> 阅读文本:
* * * *
文本相似性计算--MinHash和LSH算法

　　给定N个集合，从中找到相似的集合对，如何实现呢？直观的方法是比较任意两个集合。那么可以十分精确的找到每一对相似的集合，但是时间复杂度是O(n²)。此外，假如，N个集合中只有少数几对集合相似，绝大多数集合都不相似，该方法在两两比较过程中“浪费了计算时间”。所以，如果能找到一种算法，将大体上相似的集合聚到一起，缩小比对的范围，这样只用检测较少的集合对，就可以找到绝大多数相似的集合对，大幅度减少时间开销。虽然牺牲了一部分精度，但是如果能够将时间大幅度减少，这种算法还是可以接受的。接下来的内容讲解如何使用Minhash和LSH（Locality-sensitive Hashing）来实现上述目的，在相似的集合较少的情况下，可以在O(n)时间找到大部分相似的集合对。

一、Jaccard相似度

　　判断两个集合是否相等，一般使用称之为Jaccard相似度的算法（后面用Jac(S1,S2)来表示集合S1和S2的Jaccard相似度）。举个列子，集合X = {a,b,c}，Y = {b,c,d}。那么Jac(X,Y) = 2 / 4 = 0.50。也就是说，结合X和Y有50%的元素相同。下面是形式的表述Jaccard相似度公式：

Jac(X,Y) = |X∩Y| / |X∪Y|

　　也就是两个结合交集的个数比上两个集合并集的个数。范围在[0,1]之间。

二、降维技术Minhash

　　原始问题的关键在于计算时间太长。如果能够找到一种很好的方法将原始集合压缩成更小的集合，而且又不失去相似性，那么可以缩短计算时间。Minhash可以帮助我们解决这个问题。举个例子，S₁ = {a,d,e}，S₂ = {c, e}，设全集U = {a,b,c,d,e}。集合可以如下表示：

行号	元素	S₁	S₂	类别
1	a	1	0	Y
2	b	0	0	Z
3	c	0	1	Y
4	d	1	0	Y
5	e	1	1	X

表1

　　表1中，列表示集合，行表示元素，值1表示某个集合具有某个值，0则相反（X，Y，Z的意义后面讨论）。Minhash算法大体思路是：采用一种hash函数，将元素的位置均匀打乱，然后将新顺序下每个集合第一个元素作为该集合的特征值。比如哈希函数h₁(i) = (i + 1) % 5，其中i为行号。作用于集合S₁和S₂，得到如下结果：

行号	元素	S₁	S₂	类别
1	e	1	1	X
2	a	1	0	Y
3	b	0	0	Z
4	c	0	1	Y
5	d	1	0	Y
Minhash		e	e

表2

　　这时，Minhash(S₁) = e，Minhash(S₂) = e。也就是说用元素e表示S₁，用元素e表示集合S₂。那么这样做是否科学呢？进一步，如果Minhash(S₁) 等于Minhash(S₂)，那么S₁是否和S₂类似呢？
* * * *
> 条目集合:
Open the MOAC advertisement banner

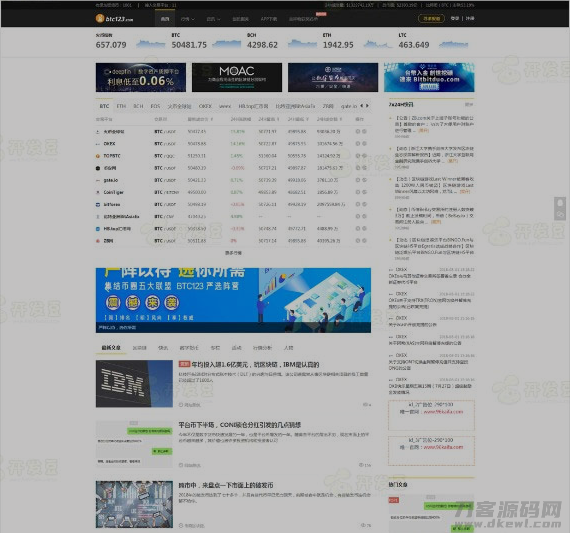coord(237,77)
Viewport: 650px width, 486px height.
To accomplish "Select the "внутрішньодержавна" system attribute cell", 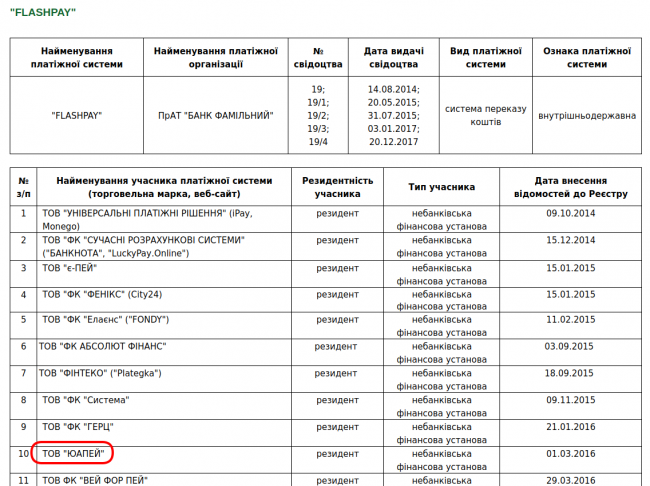I will click(x=586, y=116).
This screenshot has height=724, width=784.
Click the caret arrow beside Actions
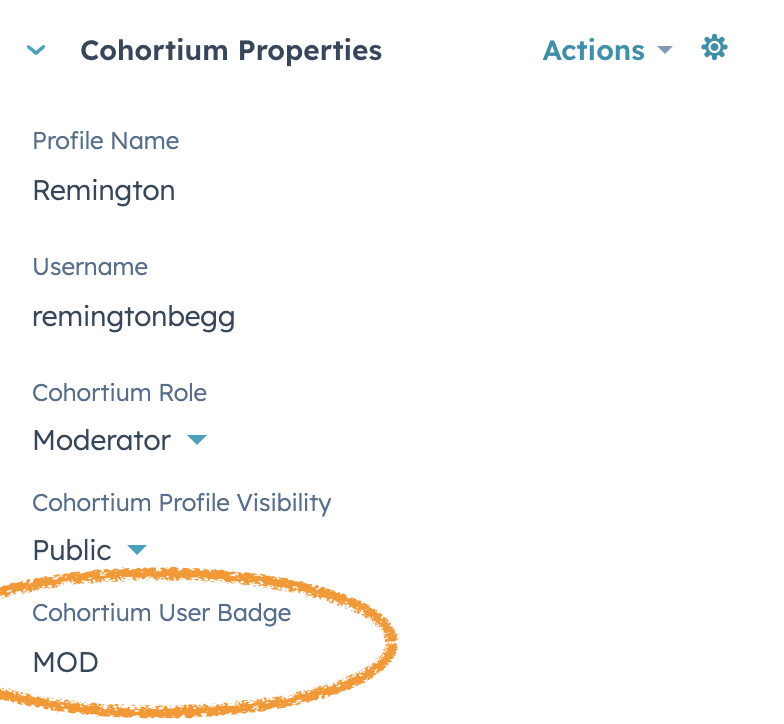pyautogui.click(x=664, y=50)
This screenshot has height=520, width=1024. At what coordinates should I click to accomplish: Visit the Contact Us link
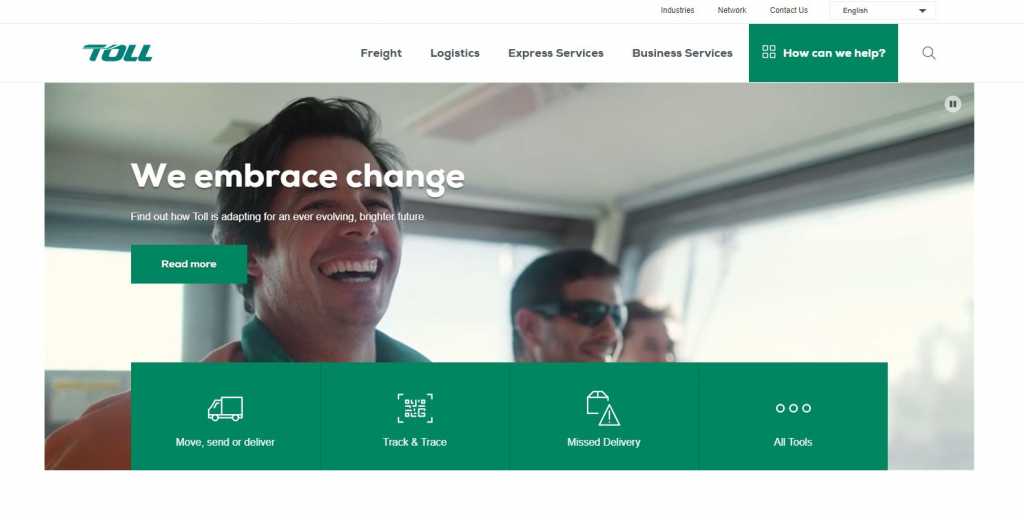point(789,10)
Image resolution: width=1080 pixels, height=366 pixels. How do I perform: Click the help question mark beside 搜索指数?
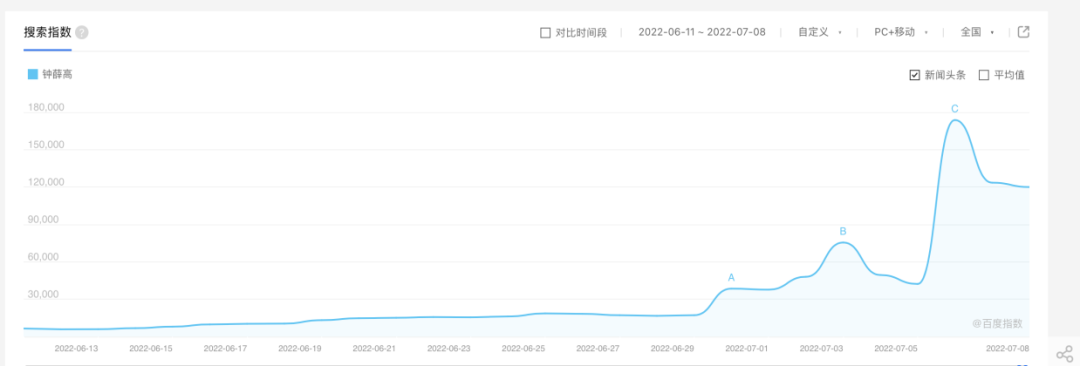[82, 32]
* * * *
> 任务说明: 请返回阅读文本中从“给定N个集合，从中找到相似的”起至“也就是两个结合交集的个数比上两个集合并集的个数。范围在[0,1]之间。”止（含这两处词句）的部分，一字不改。 作答时只以阅读文本为依据。

> 本题答案:
给定N个集合，从中找到相似的集合对，如何实现呢？直观的方法是比较任意两个集合。那么可以十分精确的找到每一对相似的集合，但是时间复杂度是O(n²)。此外，假如，N个集合中只有少数几对集合相似，绝大多数集合都不相似，该方法在两两比较过程中“浪费了计算时间”。所以，如果能找到一种算法，将大体上相似的集合聚到一起，缩小比对的范围，这样只用检测较少的集合对，就可以找到绝大多数相似的集合对，大幅度减少时间开销。虽然牺牲了一部分精度，但是如果能够将时间大幅度减少，这种算法还是可以接受的。接下来的内容讲解如何使用Minhash和LSH（Locality-sensitive Hashing）来实现上述目的，在相似的集合较少的情况下，可以在O(n)时间找到大部分相似的集合对。

一、Jaccard相似度

　　判断两个集合是否相等，一般使用称之为Jaccard相似度的算法（后面用Jac(S1,S2)来表示集合S1和S2的Jaccard相似度）。举个列子，集合X = {a,b,c}，Y = {b,c,d}。那么Jac(X,Y) = 2 / 4 = 0.50。也就是说，结合X和Y有50%的元素相同。下面是形式的表述Jaccard相似度公式：

Jac(X,Y) = |X∩Y| / |X∪Y|

　　也就是两个结合交集的个数比上两个集合并集的个数。范围在[0,1]之间。